SET OF TASKS
- a) From the wrestling recap, name every boxing judge whom Joan Rivers introduces.
- b) Check each statement against the wrestling recap. Answer yes or no and quote the words that settle it.
(i) Hulk Hogan predicts that Mr. T will beat Roddy Piper.
(ii) Jesse Ventura interviews Hogan from the Nassau location.
(iii) Howard Finkel serves as the Special Guest Ring Announcer for the Nassau main event.

EXTRACT PROVIDED
——
Roberts immediately unleashes Damian (Damien?) from the snake bag and wraps it around Wells, causing him to spew up white foam. 

  • George Wells should get more credit for making this into a truly memorable WrestleMania moment.

-A video recaps the feud between Mr. T & Roddy Piper.

Jesse “The Body” Ventura interviews Hulk Hogan from the Los Angeles location. Hogan will defend the WWF Championship despite his busted ribs and predicts that Mr. T is going to beat Roddy Piper.

Howard Finkel introduces Joan Rivers as the Special Guest Ring Announcer for the Nassau main event. Oh LORD. Rivers introduces the boxing judges: “Chocolate Thunder” Darryl Dawkins of the NBA (not a boxer), legendary musician Cab Calloway (also not a boxer), & G. Gordon Liddy (I have no idea who that it is but I assume not a boxer). Rivers then introduces the Special Time Keeper: Herb, from the 80s Burger King ad campaign “Where’s Herb?”. The crowd loves him the most, those fat f*cks.
——
RAW DATA
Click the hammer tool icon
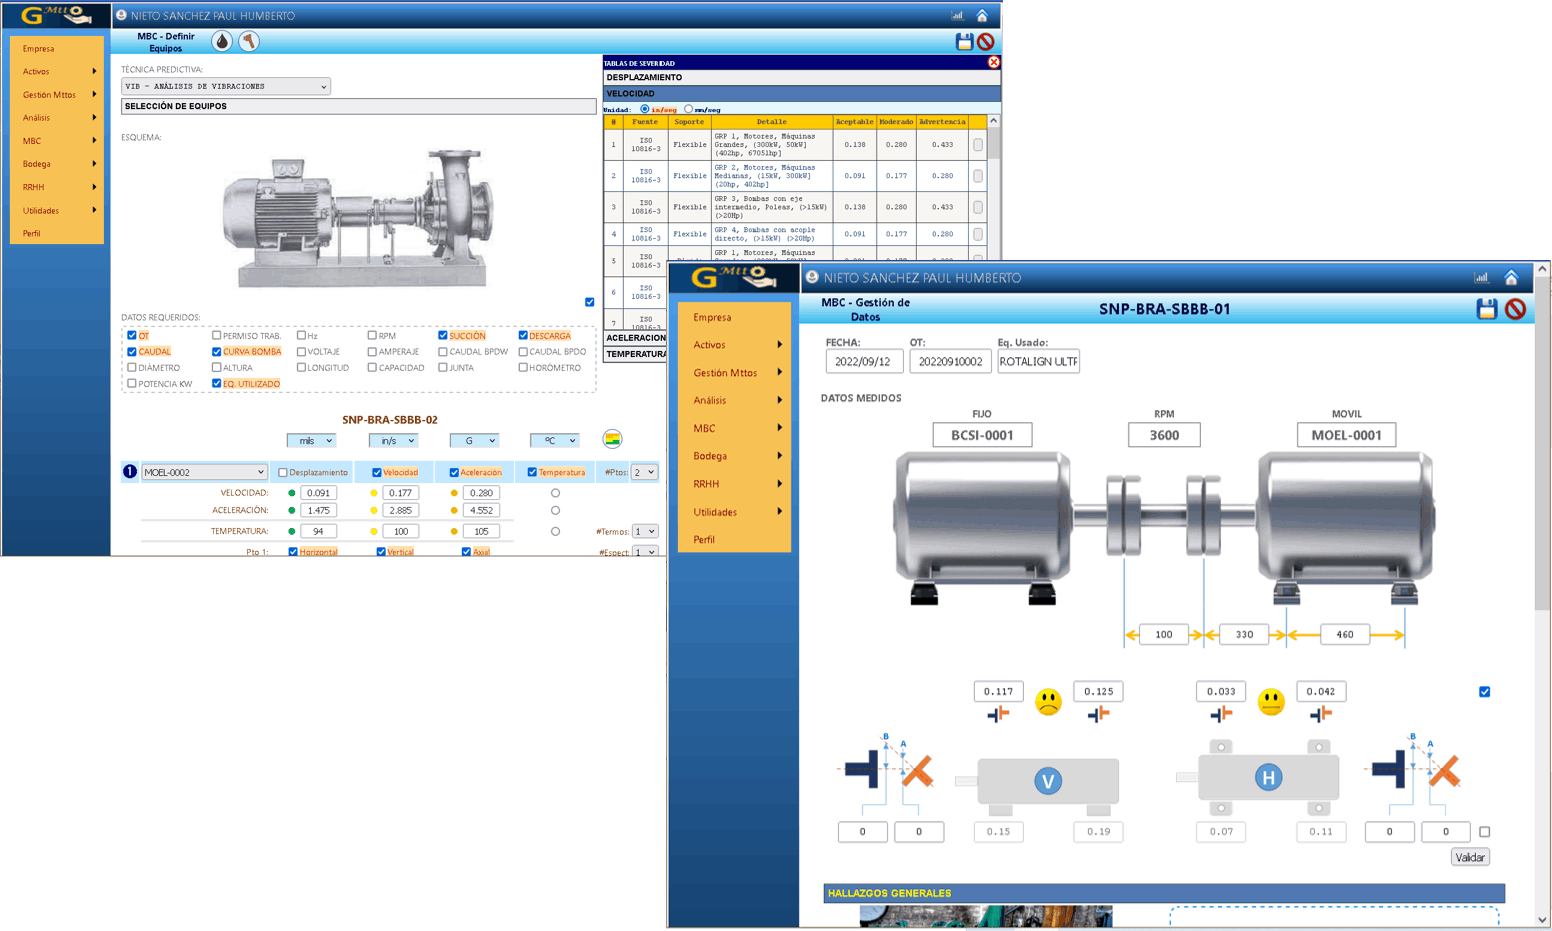 coord(249,41)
——
SOLUTIONS TO THE TASKS
- a)
- "Chocolate Thunder" Darryl Dawkins
- Cab Calloway
- G. Gordon Liddy

- b)
(i) Yes: "predicts that Mr. T is going to beat Roddy Piper."
(ii) No: "interviews Hulk Hogan from the Los Angeles location."
(iii) No: "Howard Finkel introduces Joan Rivers as the Special Guest Ring Announcer for the Nassau main event."